With a resolution accepted on December 22, 1992, the United Nations General Assembly declared March 22 of each year the World Day for Water, to be observed starting in 1993.

Ahead of this year’s World Water Day, the UN Education, Scientific and Cultural Organization (UNESCO) published a detailed report, the World Water Development Report 2023, on Tuesday.

Published in tandem with the first major UN conference on water in over 45 years, taking place in New York between 22 and 24 March, the report reveals some stark truths, as it “highlights collaborative ways actors can work together to overcome common challenges”.

“Water is our common future and we need to act together to share it equitably and manage it sustainably,” UNESCO Director-General Audrey Azoulay says.

“As the world convenes for the first major United Nations conference on water in the last half century, we have a responsibility to plot a collective course ensuring water and sanitation for all.”

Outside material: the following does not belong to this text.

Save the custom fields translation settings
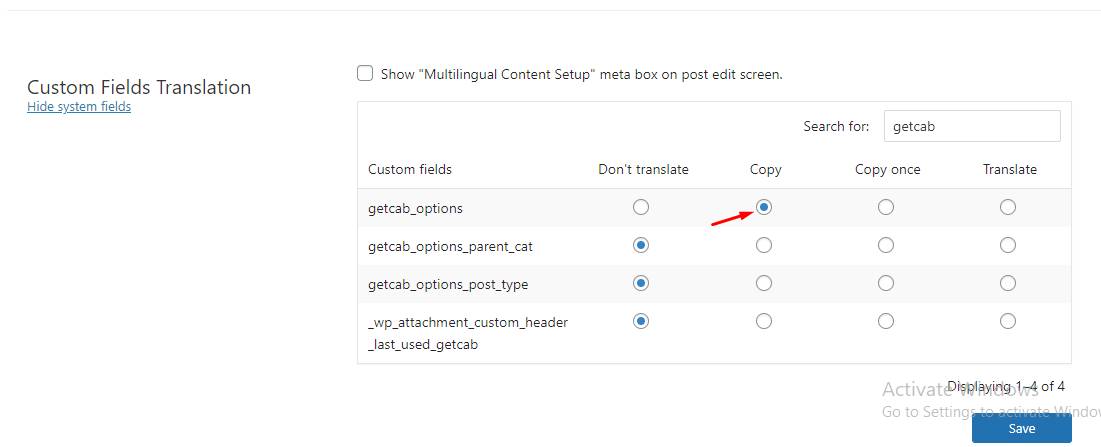The image size is (1101, 447). (1021, 428)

According to this year’s World Water Development report, 26 percent of the global population (2 billion people) in 2020 didn’t have access to safe drinking water. An alarming 46 percent (3.6 billion) lacked access to basic sanitation.

Growing water scarcity 

Richard Connor, the editor-in-chief of the report, tells a news conference that the estimated cost of meeting UN goals, to ensure all people have access to clean water and sanitation by 2030, is between $600 billion and $1 trillion a year.

But equally important, Connor goes on to say, is forging partnerships with investors, financiers, governments and climate crisis communities to ensure that money is invested in ways to sustain the environment and provide potable water and sanitation to those who lack it.

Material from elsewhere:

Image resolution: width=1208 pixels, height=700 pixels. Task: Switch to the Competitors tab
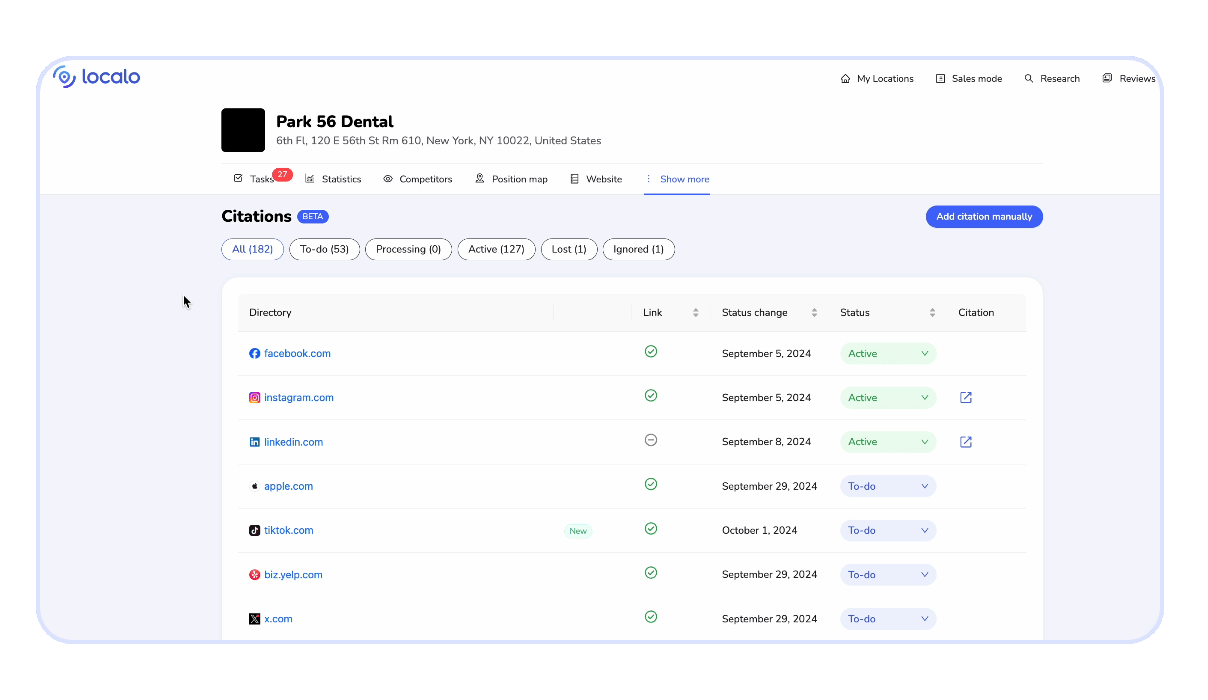[418, 179]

“The global urban population facing water scarcity is projected to potentially double from 930 million in 2016 to between 1.7 and 2.4 billion people, in 2050,” the report notes.

“If we don’t address [water scarcity], there definitely will be a global crisis,” Connor says.

The report flags the heightened demand for water worldwide (by roughly 1 percent per year over the last 40 years), noting water use “is expected to grow at a similar rate through to 2050, driven by a combination of population growth, socio-economic development and changing consumption patterns”.

According to Connor, this phenomenon is primarily observed in developing countries and emerging economies, where industrial growth and rapid increase in the population of cities are driving factors. It is in these urban areas “that you’re having a real big increase in demand,” he says.

Connor also points out that agriculture uses 70 percent of global water supplies, suggesting that irrigation for crops needs to be more efficient –– as seen in some countries using drip irrigation and saving water. “That allows water to be available to cities,” he says.

Climate crisis

The report also touches on climate crisis, as a result of which “seasonal water scarcity will increase in regions where it is currently abundant – such as Central Africa, East Asia and parts of South America – and worsen in regions where water is already in short supply, such as the Middle East and the Sahara in Africa.”

On average, “10 percent of the global population lives in countries with high or critical water stress” – and up to 3.5 billion people live under conditions of water stress at least one month a year, says the report.

As for water pollution, Connor says, the biggest source of pollution is untreated wastewater.

“Globally, 80 percent of wastewater is released to the environment without any treatment,” he explains, “and in many developing countries it’s pretty much 99 percent.”

“Cooperation is the heart of sustainable development, and water is an immensely powerful connector,” Johannes Cullmann, special scientific advisor to the president of the World Meteorological Organization, says. “We should not negotiate water; we should deliberate on it.”

Water, after all, is a human right, he declares.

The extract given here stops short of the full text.